To illustrate why it’s important to fit the true regression mean rather than overfitting the sample data, we generate a new dataset and apply the same models.
set.seed(7)
new_sim_slr_data = gen_slr_data(sample_size = 20, mu = cubic_mean)
par(mfrow = c(1, 3))
plot(new_sim_slr_data, pch = 20, col = "grey", cex = 2,
main = "Degree 1 Polynomial | New Data",
xlim = c(-1.1, 1.1), ylim = c(-2, 2))
curve(cubic_mean(x), add = TRUE, lwd = 2, lty = 2)
curve(predict(poly_mod_1, tibble(x = x)),
col = "#fc8d62", lwd = 2, lty = 1, add = TRUE, n = 10000)
grid()
plot(new_sim_slr_data, pch = 20, col = "grey", cex = 2,
main = "Degree 3 Polynomial | New Data",
xlim = c(-1.1, 1.1), ylim = c(-2, 2))
curve(cubic_mean(x), add = TRUE, lwd = 2, lty = 2)
curve(predict(poly_mod_3, tibble(x = x)),
col = "#beaed4", lwd = 2, lty = 1, add = TRUE, n = 10000)
grid()
plot(new_sim_slr_data, pch = 20, col = "grey", cex = 2,
main = "Degree 9 Polynomial | New Data",
xlim = c(-1.1, 1.1), ylim = c(-2, 2))
curve(cubic_mean(x), add = TRUE, lwd = 2, lty = 2)
curve(predict(poly_mod_9, tibble(x = x)),
col = "#91bfdb", lwd = 2, lty = 1, add = TRUE, n = 10000)
grid()This experiment demonstrates how different polynomial degrees affect model fit:
- Degree 1 underfits: it misses curvature in the data.
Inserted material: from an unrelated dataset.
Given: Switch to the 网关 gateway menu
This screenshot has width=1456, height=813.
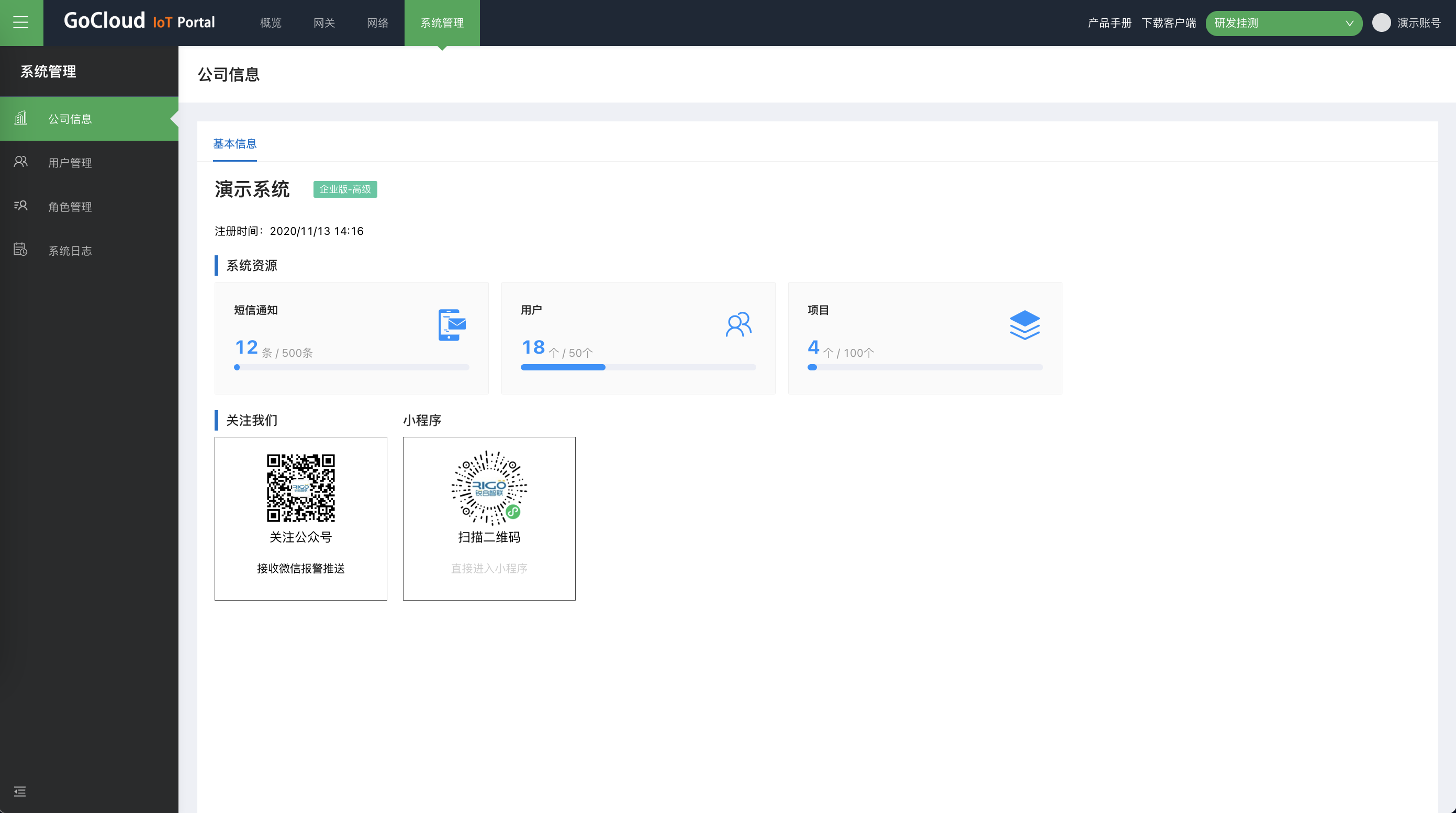Looking at the screenshot, I should tap(324, 22).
- Degree 3 closely matches the true cubic relationship.
- Degree 9 overfits: it captures noise and performs poorly on new data.
The example highlights the dangers of overfitting: complex models can appear accurate on limited data but fail to generalize.
3.1 Exercise
Replicate the simulation example but try other models based on different order polynomials.